The vote was aimed at overturning a long-standing recommendation that all healthy newborns be vaccinated against hepatitis B, regardless of whether the mother tests positive or negative for the virus. But the language of the vote changed between the time it was released Friday morning and the afternoon, and some panel members wanted more time to review it in writing.

The current recommendation is designed to ensure that no at-risk child is left behind and to provide lifelong protection for all children in the United States against the hepatitis B virus, which can cause serious, potentially fatal health problems. This is the cornerstone of a multi-year strategy. to eliminate hepatitis B in the USA

Hepatitis B, which is often transmitted through sexual contact and drug use, can be passed from mothers to babies during childbirth and in infancy through contact with body fluids of an infected person, such as blood.

The virus attacks the liver, and chronic infection can lead to liver cancer, cirrhosis, and death. The risks of these outcomes are much higher for people who become infected in infancy. There is no cure.

During Thursday's discussion, there was a clear split between some participants who were in favor of changing the recommendation and others who were against the change.

Dr. Tracy Beth Hoeg, a spokeswoman for the Food and Drug Administration, questioned the need for the current one-size-fits-all policy.

“Children born without high-risk factors, without an antigen-positive mother, without a family member with hepatitis B — for these children the potential benefit is very small,” said Hoeg, who was named acting director of the FDA's Center for Drug Evaluation and Research on Thursday. “Why do we say that it is absolutely necessary to give this dose at birth, when in high-income countries around the world this is not the case?”

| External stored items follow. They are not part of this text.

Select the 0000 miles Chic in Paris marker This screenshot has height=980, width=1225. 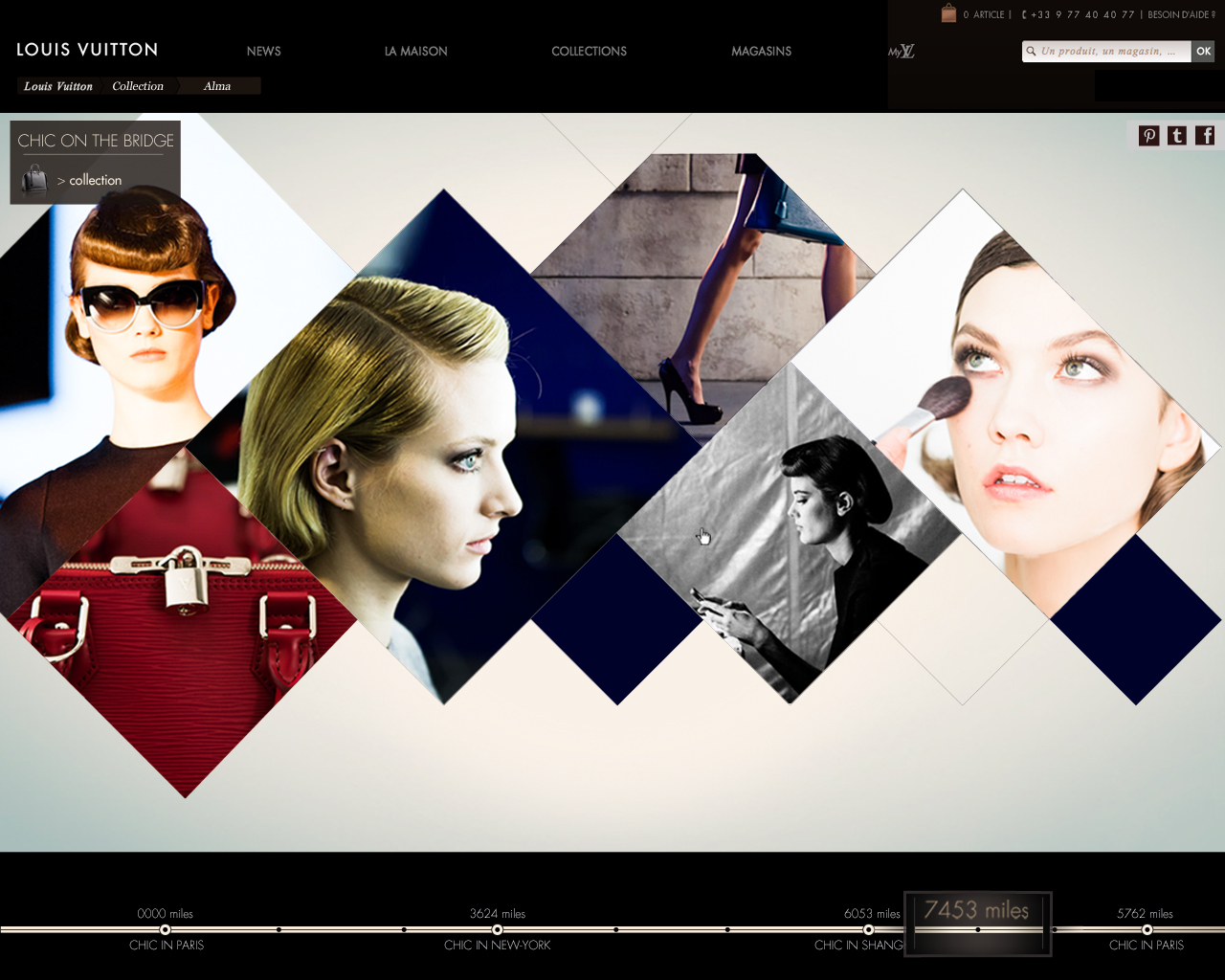click(166, 929)
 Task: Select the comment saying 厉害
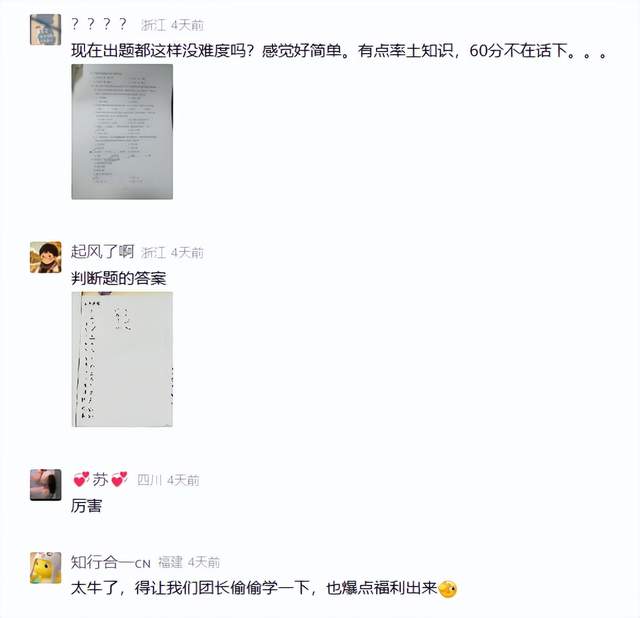click(86, 506)
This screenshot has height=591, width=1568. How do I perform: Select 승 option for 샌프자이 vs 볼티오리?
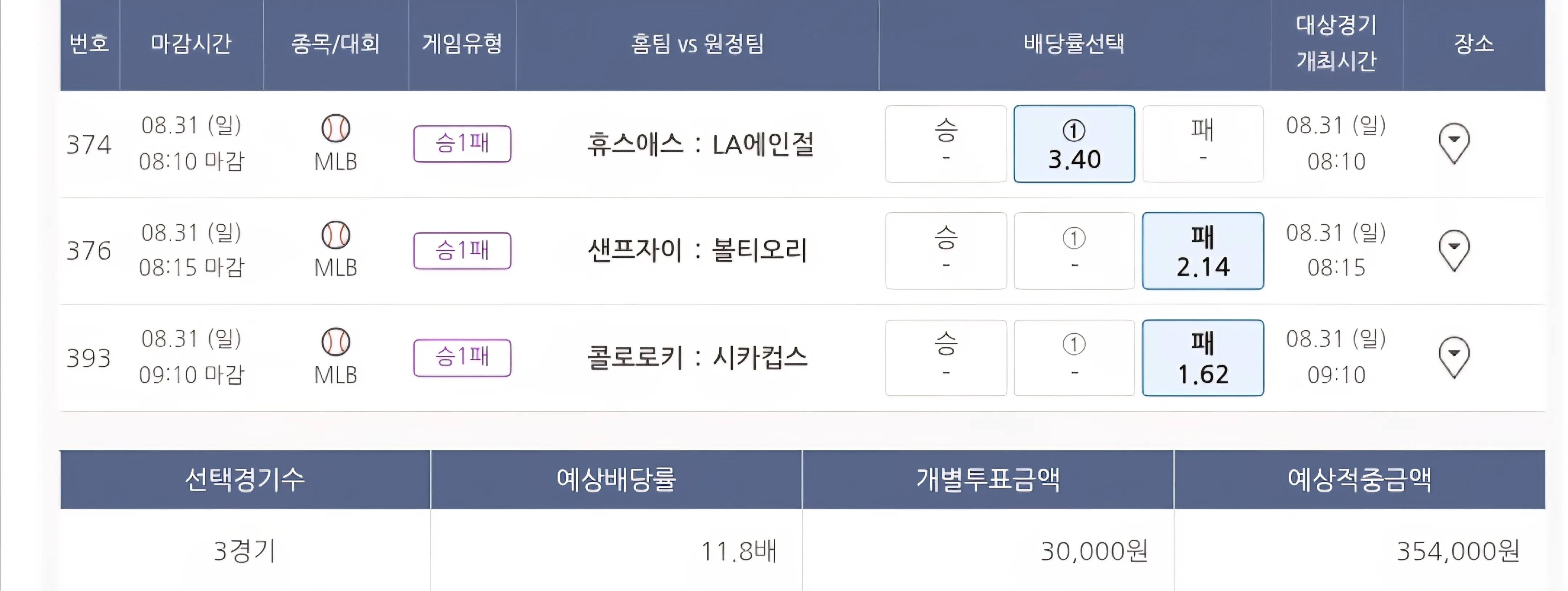[945, 251]
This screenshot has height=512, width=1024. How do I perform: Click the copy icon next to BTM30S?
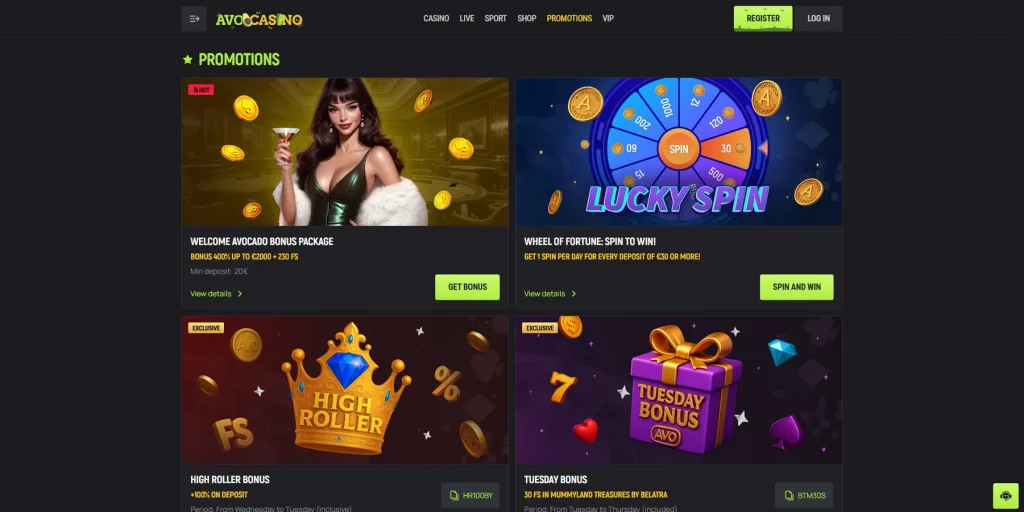[788, 496]
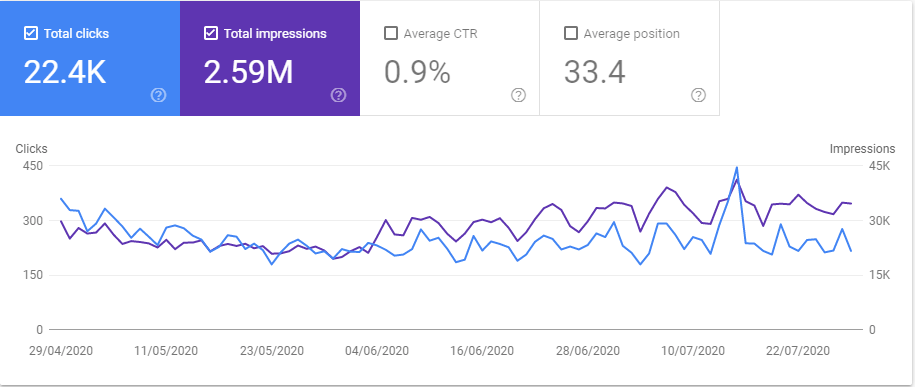Select the 22.4K total clicks value
The image size is (915, 387).
click(x=65, y=72)
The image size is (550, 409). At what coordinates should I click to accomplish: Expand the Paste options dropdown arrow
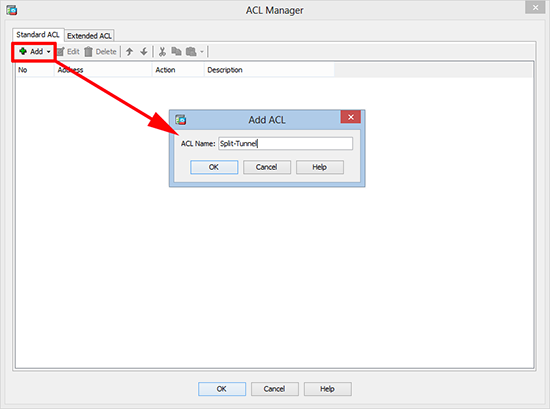(202, 52)
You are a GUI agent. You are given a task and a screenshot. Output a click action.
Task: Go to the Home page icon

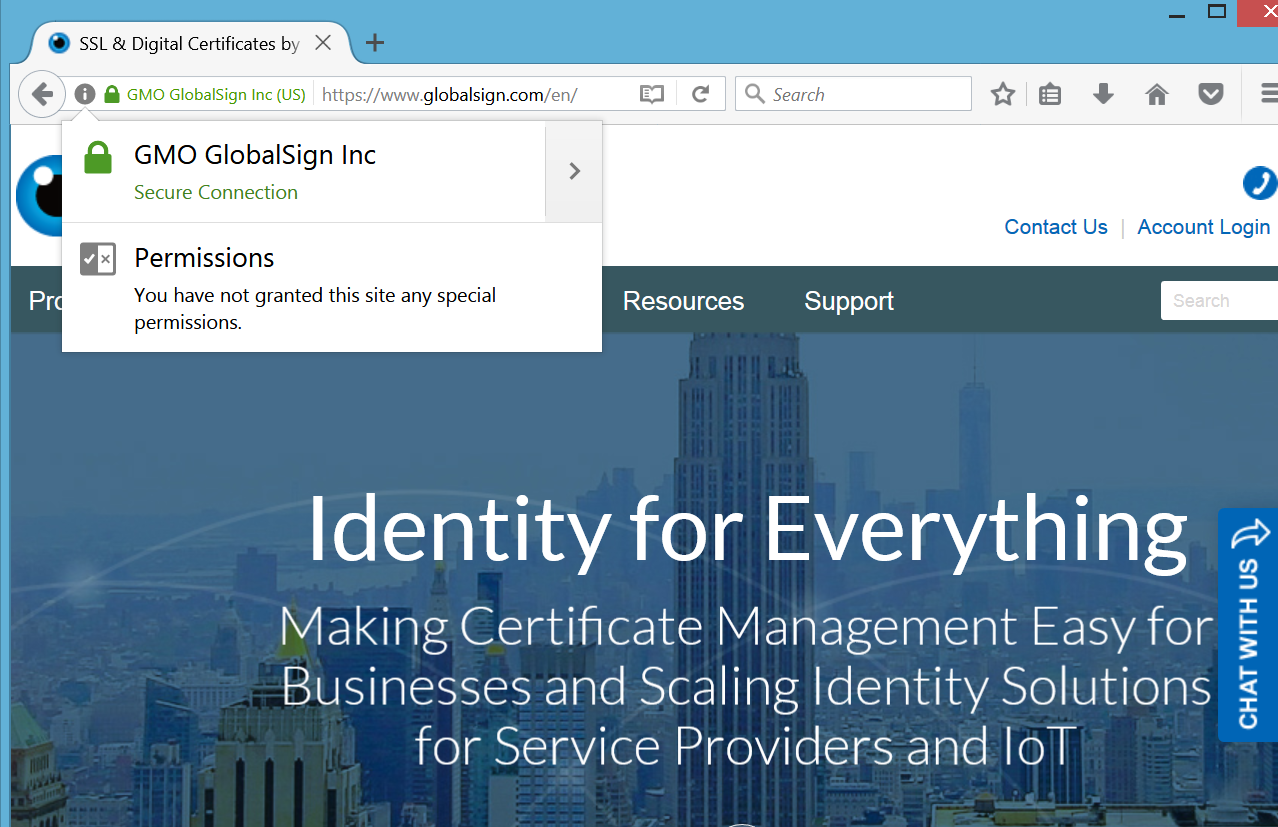1157,95
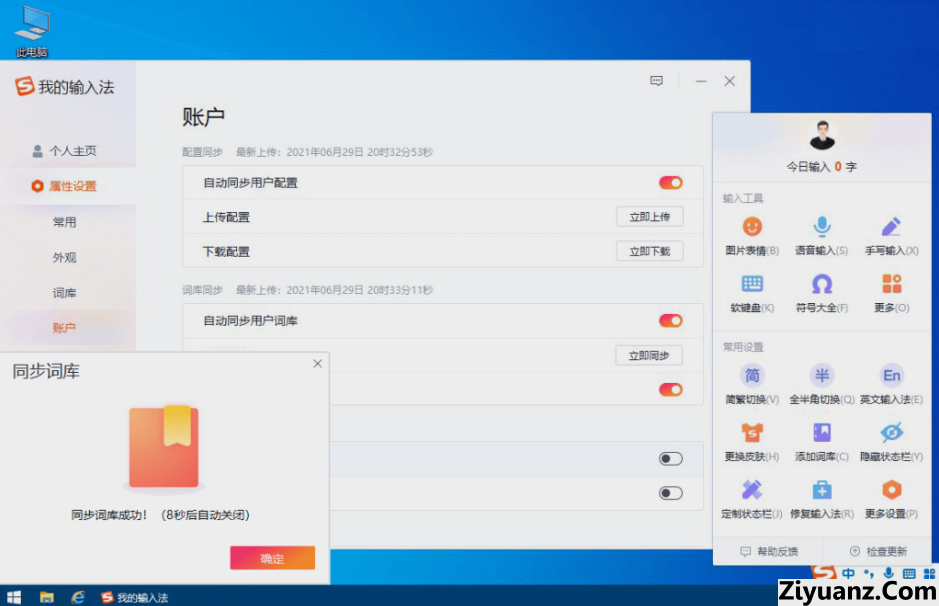Image resolution: width=939 pixels, height=606 pixels.
Task: Select 外观 settings tab
Action: coord(64,257)
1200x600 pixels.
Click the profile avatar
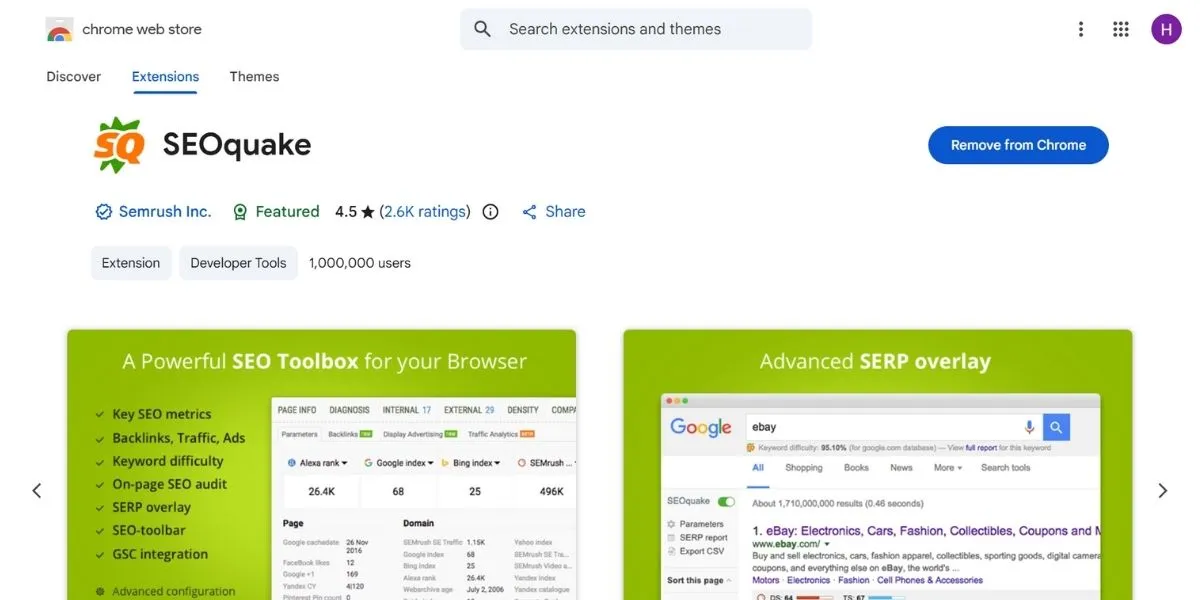(1166, 29)
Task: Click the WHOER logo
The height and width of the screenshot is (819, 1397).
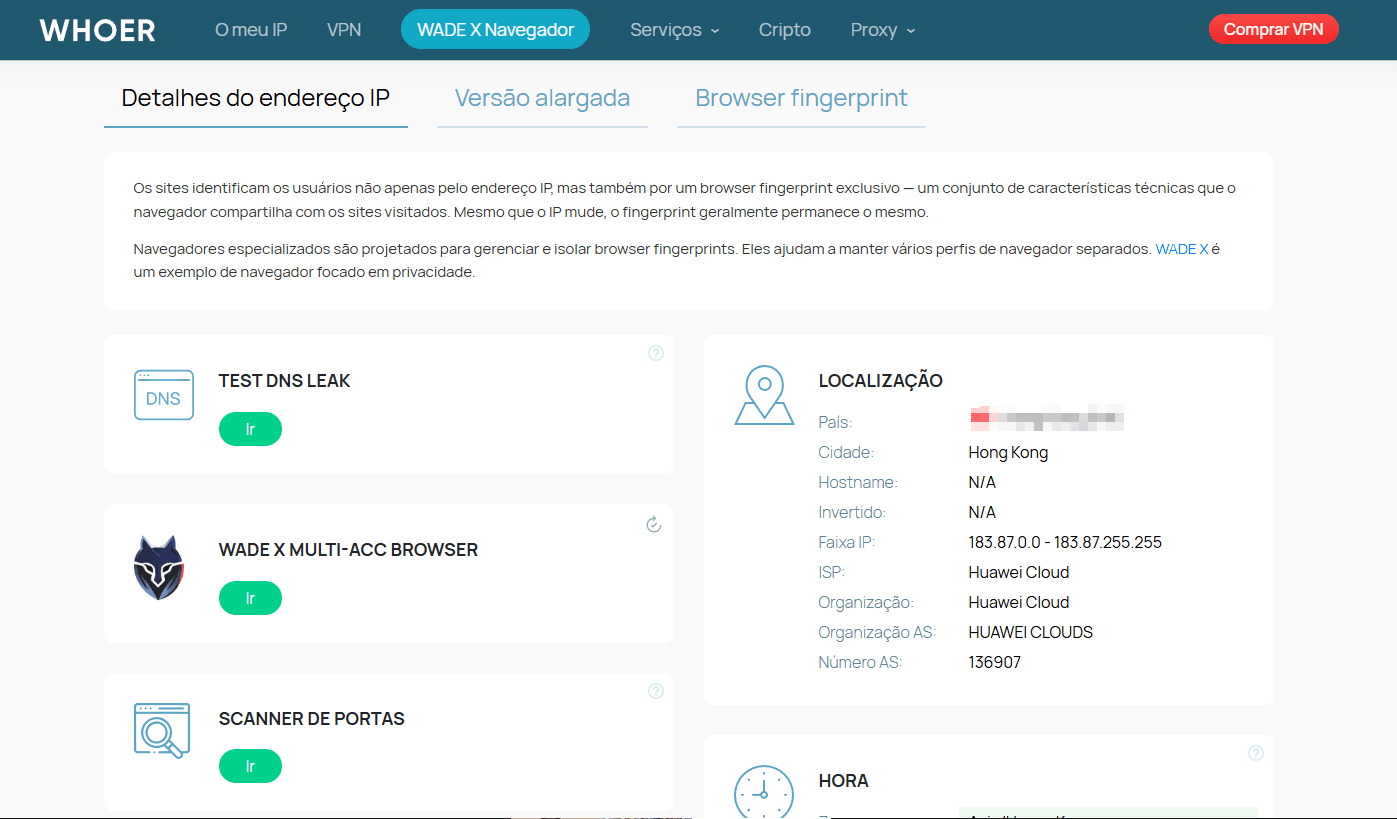Action: coord(98,30)
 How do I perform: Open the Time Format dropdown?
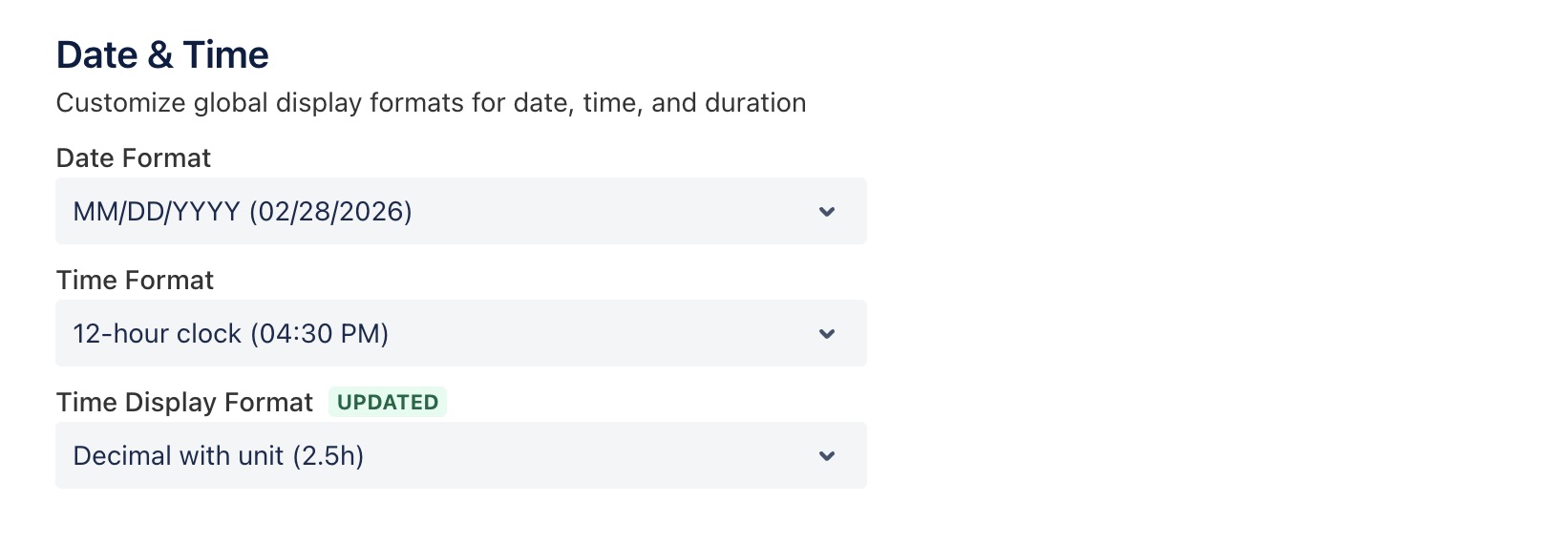pyautogui.click(x=460, y=334)
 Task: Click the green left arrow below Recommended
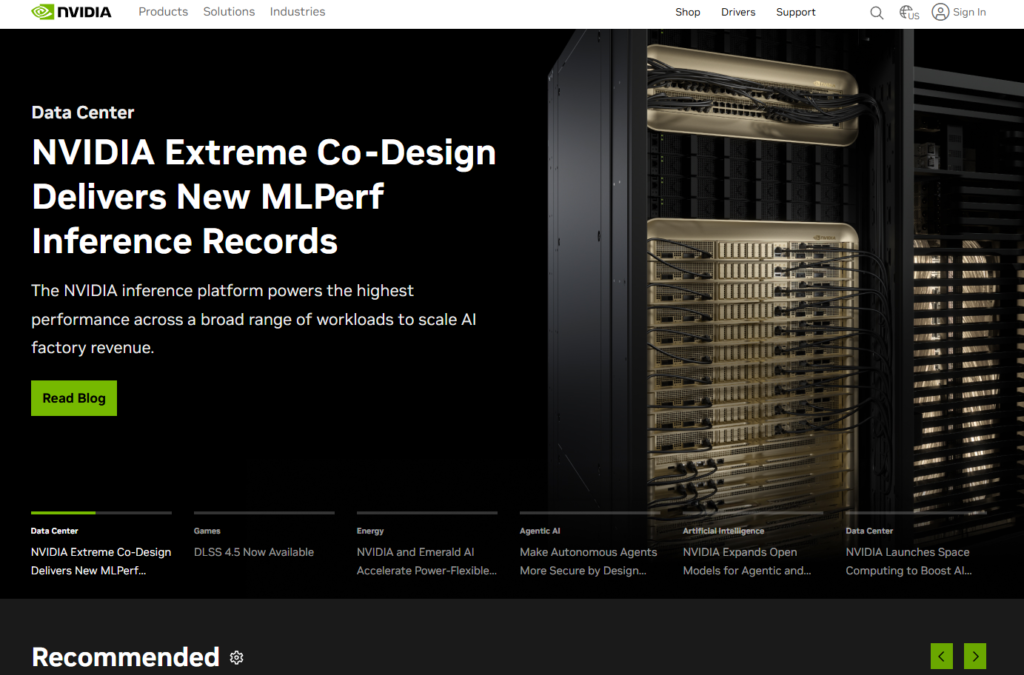pyautogui.click(x=941, y=656)

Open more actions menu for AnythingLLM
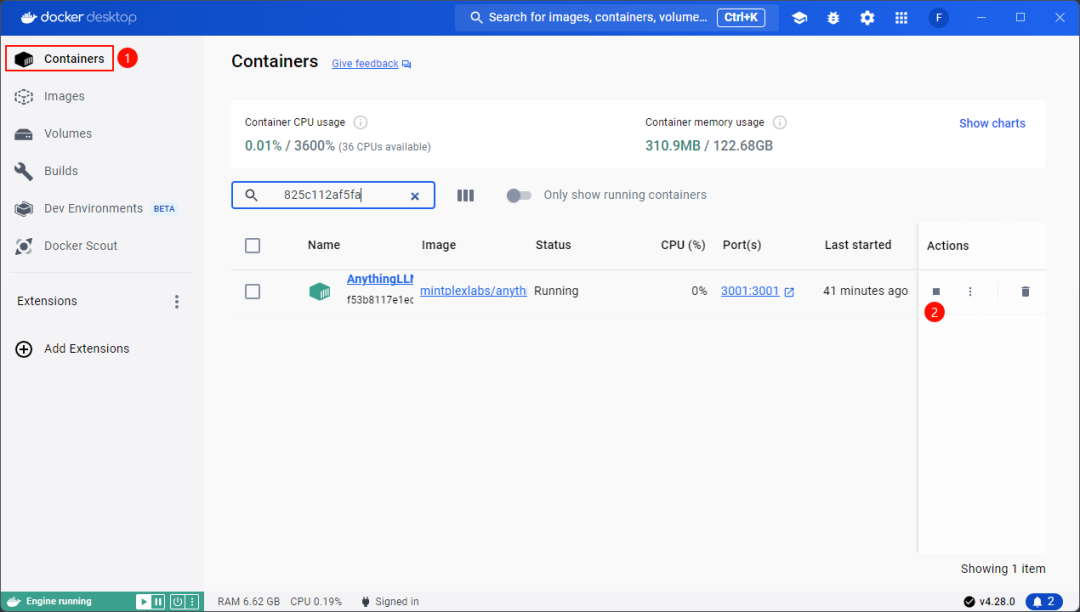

Dr. Cody Meissner, a professor of pediatrics at Dartmouth's Geisel School of Medicine, defends the current policy.

“This disease has declined in the United States due to the effectiveness of our current immunization program,” said Meissner, who is the only current member who has served on the committee in the past. When another adviser, Robert Malone, a vaccinologist and biochemist, challenged him to call the statement his “opinion,” he responded, “These are facts, Robert.”

Representatives of medical professional groups, without voting rights, opposed the process, which differs from how ACIP typically operates.

“As physicians, your ethical obligation is to 'first do no harm,' and you are failing in that by promoting this anti-vaccine agenda without the data and evidence needed to make such informed decisions,” said Dr. Jason Goldman, a spokesman for the American College of Physicians. “Your job as a committee is to look at the totality of risks and benefits, harms and justices that you have not done.”

The postponement leads to a busy agenda on Friday. In addition to voting on changes to hepatitis B policy, the committee plans to discuss how the U.S. vaccination schedule compares to other countries, as well as the connection between aluminum – an ingredient used in more than a dozen vaccines to improve their effectiveness – and asthma.

Most medical professionals say there is no conclusive evidence that aluminum adjuvants are unsafe and enough evidence that they do not pose a real problem.

Many public health experts are concerned that this week's actions are part of a concerted effort to undermine access to vaccines in the United States.

The CDC's advisory committee wields enormous power because its recommendations influence how doctors vaccinate patients and determine whether insurance companies will pay for the shots.

But after Kennedy, the committee lost the confidence of most leading medical groups. replaced its members in June with your own tablet. The committee has also abandoned longstanding collaborations with medical groups such as the American Academy of Pediatrics and is relying less on the expertise of CDC experts.